- Born: Avrom Shmulevitch 12 September 1898 Nikolayev, Kherson Governorate, Russian Empire
- Died: 18 November 1959 (aged 61) Moscow, USSR
- Known for: photography, photojournalism

= Arkady Shaikhet =

Soviet photographer (1898–1959)

Arkady Samoylovich Shaikhet (Аркадий Самойлович Шайхет; 12 September 1898 18 November 1959) was a prominent Soviet photojournalist and photographer. In the history of Soviet photography, Shaikhet is known for a type of journalistic photography called "artistic reportage," and for photographs of industrialization in the 1920s and 1930s.

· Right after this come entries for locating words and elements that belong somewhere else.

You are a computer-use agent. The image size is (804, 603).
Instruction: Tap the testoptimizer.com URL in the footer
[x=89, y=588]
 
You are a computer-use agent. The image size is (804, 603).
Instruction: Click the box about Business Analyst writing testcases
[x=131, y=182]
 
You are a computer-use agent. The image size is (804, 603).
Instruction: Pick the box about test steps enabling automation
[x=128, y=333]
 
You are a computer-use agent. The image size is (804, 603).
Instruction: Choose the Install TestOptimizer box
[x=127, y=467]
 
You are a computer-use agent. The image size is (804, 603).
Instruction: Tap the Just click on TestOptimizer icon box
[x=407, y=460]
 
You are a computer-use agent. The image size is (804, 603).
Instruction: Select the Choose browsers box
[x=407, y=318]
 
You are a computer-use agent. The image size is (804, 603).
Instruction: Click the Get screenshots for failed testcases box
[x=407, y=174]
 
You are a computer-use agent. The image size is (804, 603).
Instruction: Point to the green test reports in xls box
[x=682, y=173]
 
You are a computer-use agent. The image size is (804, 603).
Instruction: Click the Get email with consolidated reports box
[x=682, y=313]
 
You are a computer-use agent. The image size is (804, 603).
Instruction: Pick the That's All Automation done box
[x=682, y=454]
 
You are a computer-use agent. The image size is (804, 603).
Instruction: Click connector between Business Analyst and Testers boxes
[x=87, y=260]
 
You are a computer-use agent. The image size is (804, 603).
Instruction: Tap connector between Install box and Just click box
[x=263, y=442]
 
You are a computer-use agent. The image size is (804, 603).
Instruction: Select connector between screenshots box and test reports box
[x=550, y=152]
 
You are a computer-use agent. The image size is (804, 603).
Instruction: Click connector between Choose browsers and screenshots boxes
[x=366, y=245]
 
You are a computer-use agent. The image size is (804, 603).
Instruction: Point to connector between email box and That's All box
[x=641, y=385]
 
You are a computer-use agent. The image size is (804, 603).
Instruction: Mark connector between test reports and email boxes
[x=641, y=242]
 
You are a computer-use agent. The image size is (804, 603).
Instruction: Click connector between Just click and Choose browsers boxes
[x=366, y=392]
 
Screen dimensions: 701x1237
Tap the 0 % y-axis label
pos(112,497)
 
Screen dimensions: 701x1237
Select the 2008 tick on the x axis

His first photographs were published in 1923 and in 1924 he joined the staff of the national magazine Ogonyok. His images were used for their covers from the magazine's first issue. Shaikhet was one of the founders (together with journalist Mikhail Koltsov) of Soviet Photo in 1926. Starting in 1930 he contributed to USSR in Construction, another Soviet journal.

During the Second World War he created a series of images of the Battle of Stalingrad and later of liberation of Kiev, Ukraine.

The Sovfoto agency, which from 1932 distributed Soviet photography in the West, holds examples of his photojournalism.

==Biography ==
Born on August 28 (September 9), 1898 in Mykolajiv (now Ukraine) into a poor Jewish family: his father sold draft beer, his mother ran a small sewing workshop.

Graduated from 4th grade of primary school. He was unable to enter the gymnasium due to the educational qualifications for his father that were formed in those years, so he began working as a mechanic’s assistant at the Nikolaev Shipyard.

During the Civil War he served in the Red Army in a brass band. During his service he suffered from severe typhus with heart complications.

== Awards ==
- Order of the Red Banner (19.5.1944)
- Order of the Patriotic War (20.9.1945; was nominated for the Order of the Red Star)
- Medal "For the Defence of Moscow"
- Medal "For the Defence of Stalingrad"
- Medal "For the Capture of Berlin"
- Medal "For the Victory over Germany in the Great Patriotic War 1941–1945"

==Exhibitions==
- 2012, Arkadiy Shaikhet, Continuation 1928-1931, Multimedia Art Museum, Moscow
- 2014 — “Arkady Shaikhet. Photographs 1932-1941" Multimedia Art Museum, Moscow.
- 11.III—10.IV.2016 — “Arkady Shaikhet. 1945-1959. Episode 4” Multimedia Art Museum, Moscow.